Ever since Intel’s Hyper-Threading and AMD’s Bulldozer modules, there has been much debate on what qualifies as a real CPU “core”. Unfortunately, I don’t think “core” is easy to define, so marketing tends to name things for their own benefit. In the end, it’s the performance that matters, not the name.
What is a “core”?
It used to be simple to define “core”: Fetch, decode, ALUs, cache, attached over a memory bus of some sort, executing a single thread. Multiprocessor systems would replicate this on a board (SMP), package (MCM), or die (CMP). However, when considering two threads, there is a continuum of design points that range from time-slicing threads on an unmodified CPU core (1.0× throughput) to two full cores with all hardware replicated (>1.9× throughput on two CPU-bound tasks). The two extreme points are traditionally called “one core” and “two cores”, but we now have to come up with names for intermediate design points where only some hardware is replicated to service two hardware thread contexts.

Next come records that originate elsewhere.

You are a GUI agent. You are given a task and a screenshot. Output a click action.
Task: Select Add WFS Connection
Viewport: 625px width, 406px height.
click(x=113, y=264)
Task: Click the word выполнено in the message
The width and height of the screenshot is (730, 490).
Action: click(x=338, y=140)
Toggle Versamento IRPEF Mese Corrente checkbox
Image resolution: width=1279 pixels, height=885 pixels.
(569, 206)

Thus, marketing chooses whatever term suits their interests. GPU manufacturers also abuse the words “core” and “processor” to describe something more similar to an ALU or execution unit (Nvidia: “Streaming processor” or “Cuda Core”; AMD: “Stream processor”; but not Intel).
A Performance Metric
The essential characteristic of having two threads is that the software developer must parallelize a task into two mostly-independent threads (this is a hard problem!), and the system will “consume” this two-way parallelism and turn that into some amount of performance improvement (from ~1× for time-slicing a “single-core” to 2× for a perfect “dual-core”), at some hardware cost (from 1× for time-slicing to somewhat over 2× for two cores with interconnect). I will ignore the issue of hardware cost, as higher performance usually implies a higher cost and whether this trade-off is “good” is far too complicated to have a single answer.
This performance metric is quite easy to measure, and answers the question: If I gave the system two independent threads rather than one, how much performance will it give me in return for my effort? We are already familiar with the two extreme points of this design space: 1.0 is called “single core”, and near-2.0 is called “dual core”. Both Intel Hyper-Threading and AMD’s “modules” lie somewhere in between.

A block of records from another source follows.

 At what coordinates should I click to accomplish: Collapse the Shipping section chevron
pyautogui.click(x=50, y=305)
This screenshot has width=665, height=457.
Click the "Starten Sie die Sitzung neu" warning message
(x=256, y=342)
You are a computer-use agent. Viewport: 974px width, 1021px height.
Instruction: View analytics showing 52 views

All of the above really just boils down to re-running my earlier Hyper-Threading Performance tests again on AMD systems. This involved taking some workloads, running multiple independent instance of it, and measuring total throughput as the number of parallel instances increase. The workloads use very little floating-point, avoiding a bottleneck on AMD chips caused by not having replicated FPUs within a module.
I tested four microarchitectures:
|Intel Lynnfield||Core i7-860, 3300 MHz|
|Intel Ivy Bridge||Core i7-3770K, 3900 MHz|
|AMD Bulldozer||FX-8120, 3400 MHz|
|AMD Piledriver||FX-8320, 3400 MHz|
This plot shows how throughput scales as more instances of a workload are run concurrently on an AMD FX-8320, normalized to four threads. There is linear scaling until a clear bend in the curve at 4 threads, which indicates that using two threads in a module does not perform as well as two full cores. Running two threads per module results in 38-79% increased throughput (geomean 54%). Throughput does not increase beyond 8 threads because the OS is time-slicing threads onto 8 hardware thread contexts, and time-slicing offers no performance improvement to CPU-bound tasks.

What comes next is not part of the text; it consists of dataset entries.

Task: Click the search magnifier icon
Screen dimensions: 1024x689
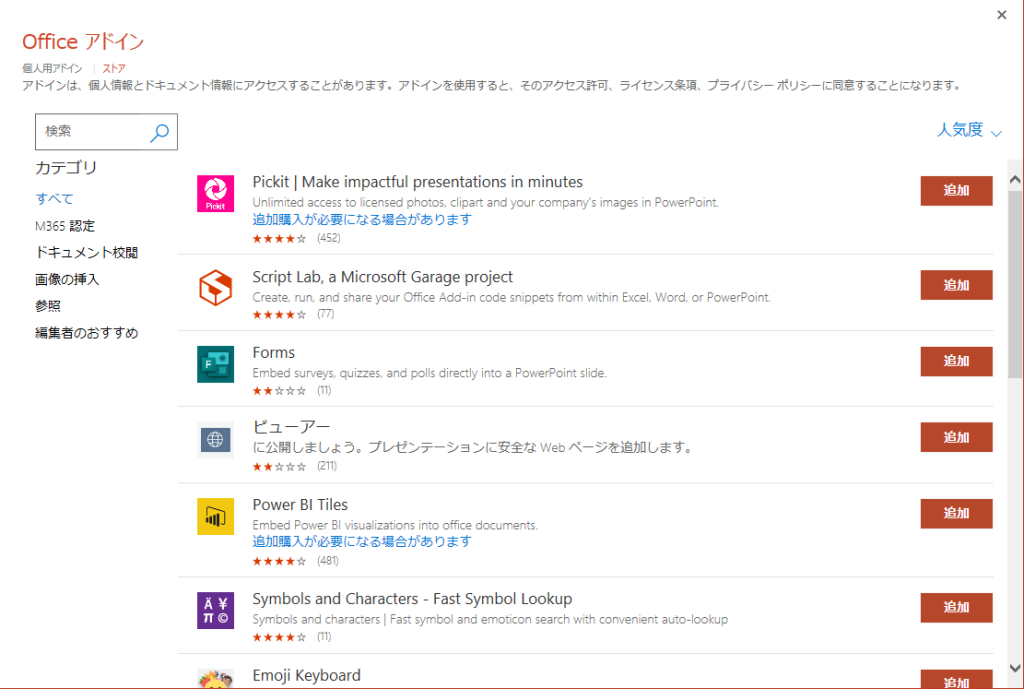Action: [x=160, y=131]
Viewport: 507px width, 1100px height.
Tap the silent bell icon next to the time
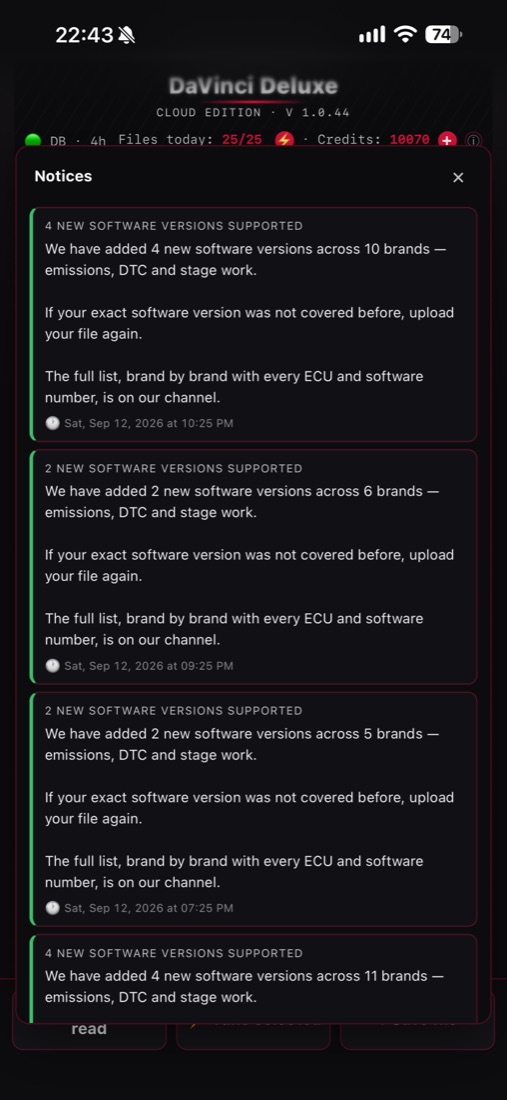(127, 35)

The following two graphs compare the throughput of 8 vs. 4 threads (ideal speedup = 2), and 4 vs. 1 thread (ideal speedup = 4), respectively.
The two-way multithreading speedup shows that AMD’s greater replication of hardware within a module results in greater performance improvement (1.54-1.57) compared to Intel’s minimal hardware replication for Hyper-Threading (1.23-1.24). In my opinion, neither of these are close enough to 1.9-2.0 to deserve being called a “core”. However, the two-thread performance gains are sufficiently higher than Intel’s that it wouldn’t be entirely fair to say “it’s just Hyper-Threading” either.
The quad core speedups show that “real” cores actually do scale very close to ideal for most workloads, at least for up to four cores.
But all of this may be a moot point. In a thermally-constrained environment (densely-packed cardboard boxes) where the high power consumption of an AMD chip causes it to lose its clock speed advantage over Intel, the AMD chips perform rather poorly regardless of how many threads are available. As configured (see above table), the AMD chips already consume more power.
AMD’s marketing department did a good job convincing most of the world that a thread context that delivers only 54% more throughput deserves to be called a “core”.